My family is amazing, supportive, and we never run out of things to do, whether that’s bringing up the slop to our pigs that live higher on the mountain or collecting the cows who live at the bottom of the mountain. I’ve gone to pay the water bill with my 13 year old brother, which was an hour long walk just to get to the municipality, while he asked me questions that only a 13 year old would ask, such as “Do you believe in ghosts?” quickly followed by, “Do you really think Iran is building a nuclear bomb?”
My favorite adventure, I believe, occurred just this Tuesday, when my mother told me we were out of rice, and would I like to go to Otavalo with her to buy some more? Knowing that I personally had no idea where the bus terminal was in coordination with the market – as usually I went with them on the weekends, when we had to take a taxi home – and looking forward for some bonding time with my Mom and Dad, I enthusiastically said yes!

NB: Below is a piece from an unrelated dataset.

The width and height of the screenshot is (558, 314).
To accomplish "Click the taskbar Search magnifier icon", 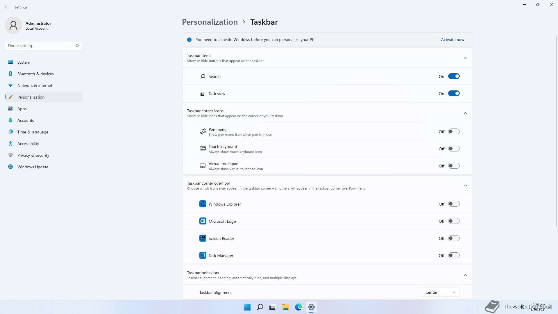I will (260, 307).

At 7:00, we got on the incredibly cramped and bumpy bus ride to Otavalo, where every person got off, except for my mother and me (even though my father also left). My father returned fice minutes later with a bag of rice and another bag of crackers. Then we waited until the bus filled with people returning to Yambiro – even more cramped and even more bumpy as we climbed up the mountain – with my mother, sitting behind me, occasionally whispering my name and sneaking me crackers through the seat cushions.
There was 100% no reason for me to come to Otavalo with them, we did not leave the bus once, but that’s just a great explanation of how inclusive, open, and sharing the Kichwa culture is.
So, now I wake up every morning, do yoga, eat breakfast, teach my morning Spanish classes – which are a little less successful than the afternoon, as I have two children in total – work at the daycare, teach my afternoon Spanish classes, take my afternoon walk and return around 6pm to spend time with my family until I go to bed to do it all over again.
Last Friday my mother was teaching me how to make empanadas, and my father asked me if I was “accustomed, yet?” referring to what I mentioned earlier – crying my eyes out on my third day in Yambiro. And, hands covered in empanada dough, laughing over some silly joke with my sisters, I said “Si. Claro,” and realized that that statement was a lot truer than I’d thought. This life here is very different and sometimes I’m not 100% sure of what I’m doing but I’m honestly having a fantastic time trying to figure it all out. I’m learning about different cultures and rural economic struggles and it’s all so incredibly interesting – although at times it can be somewhat overwhelming. I am safe, I am loved, and although I didn’t hit the ground running, I think I’m starting to jog again.